Distribution by condition

A partition scheme based on condition is one in which a condition is specified for each partition. The number of conditions determines the number of partitions. For each target record, the conditions are evaluated in sequence to determine whether the record goes into the corresponding partition. Once a condition is true for a record, subsequent conditions are not evaluated.

Records that are not selected by any of the specified conditions are dropped unless the UNSELECTEDRECORDS keyword is specified. In this case, they go into a separate partition.

Empty partitions are not created when the NOEMPTY keyword is specified.

Distribution by field

A partition scheme based on field is one in which all records with the same field values are distributed to the same partition. Field based partitioning can be used with sort and merge applications only. The sort and merge field values are used to partition the file. Field based distribution cannot be specified when the task includes the /SUMMARIZE option.

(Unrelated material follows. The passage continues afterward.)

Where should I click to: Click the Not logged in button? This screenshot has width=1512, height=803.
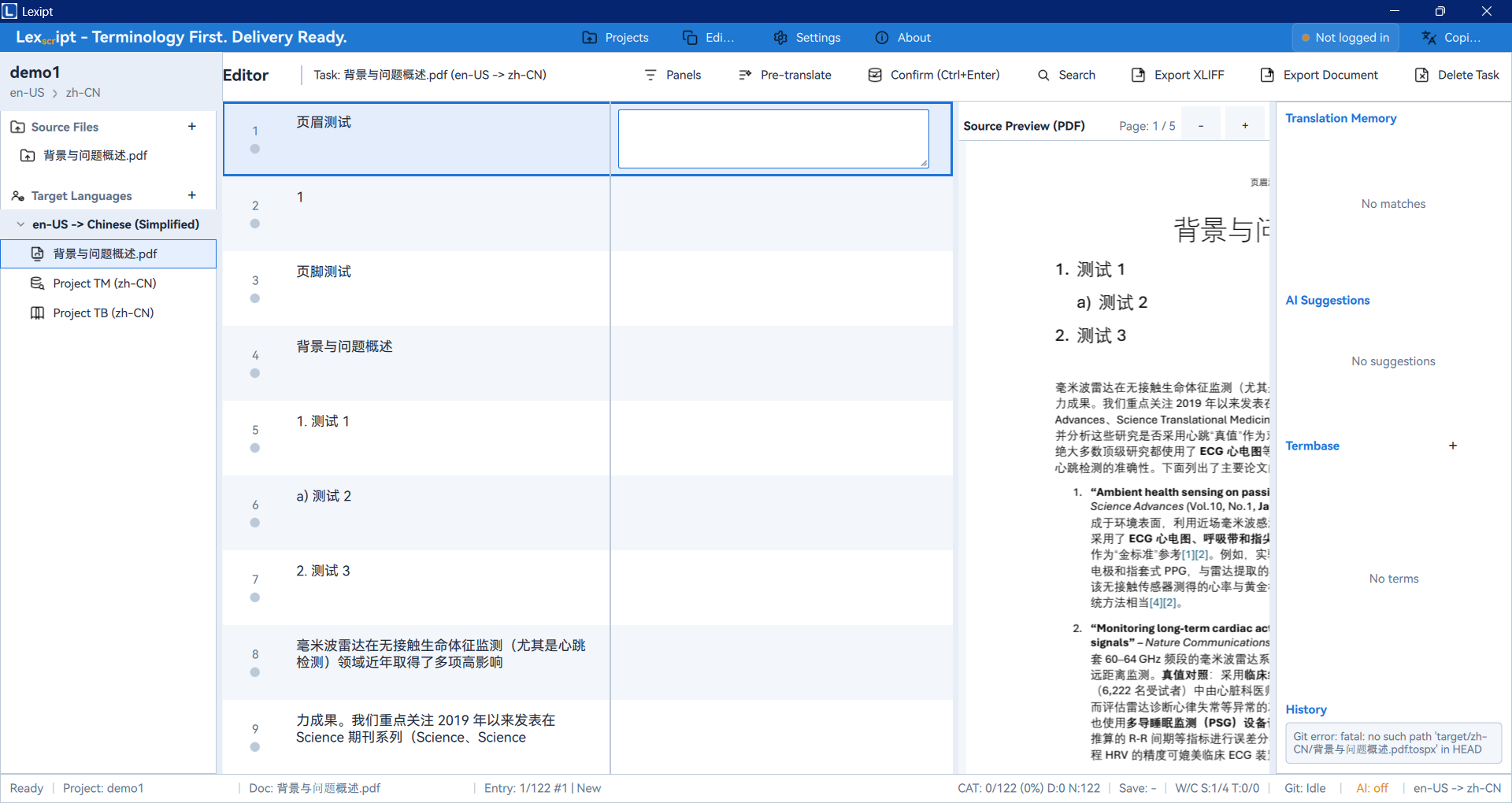click(1345, 38)
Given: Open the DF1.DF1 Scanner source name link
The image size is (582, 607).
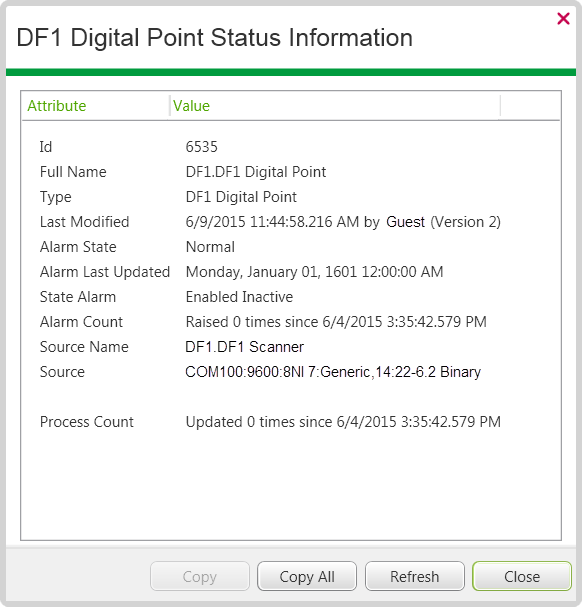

When PARTITIONCOUNT is specified, Connect ETL attempts to distribute the sets of records with equal field values such that each partition has approximately the same number of records.

When PARTITIONSIZE is specified, Connect ETL attempts to create partitions of the specified size, while keeping all records with the same field values together.

When neither PARTITIONCOUNT nor PARTITIONSIZE is specified, each partition contains the records for one set of sort or merge field values.

Compressed Size

When the COMPRESSED attribute is specified, target compressed size is considered when partitioning output files.

Examples

/OUTFILE Customers.dat STLF
/PARTITION partitionsize 200 megabytes 
The target file Customers.dat will be split into partitions that are each about 200 megabytes in size and are named Customers_1.dat, Customers_2.dat etc. The number of partitions will depend on the amount of data output. The last partition may be smaller in size.
/OUTFILE Customers.dat STLF
/PARTITION partitioncount 20 roundrobin 250 kilobytes 
The target file Customers.dat is split into 20 partitions named Customers_1.dat, Customers_2.dat etc. 250 kilobytes of data is written to one partition before moving to the next one, and so on.
/OUTFILE Customers.dat STLF
/PARTITION conditional bycondition IsCountryUSA, IsCountryNotUSA unselectedrecords 
CountryUnknown noempty 
All records that satisfy the condition IsCountryUSA go into the first partition called Customers_IsCountryUSA.dat. If this condition is not true, then the condition IsCountryNotUSA is evaluated, and records that satisfy this condition are put in the second partition named Customers_IsCountryNotUSA.dat. Any remaining records go into the last partition that is called Customers_CountryUnknown.dat. Empty partitions are not created.
/OUTFILE Customers.dat STLF
/PARTITION SortFieldBased byfield partitioncount 10 

The target file Customers.dat is split into 10 partitions named Customers_1.dat, Customers_2.dat etc. where all the records with the same sort or merge field values are sent to the same partition. Connect ETL tries to distribute data such that the partitions are approximately the same size.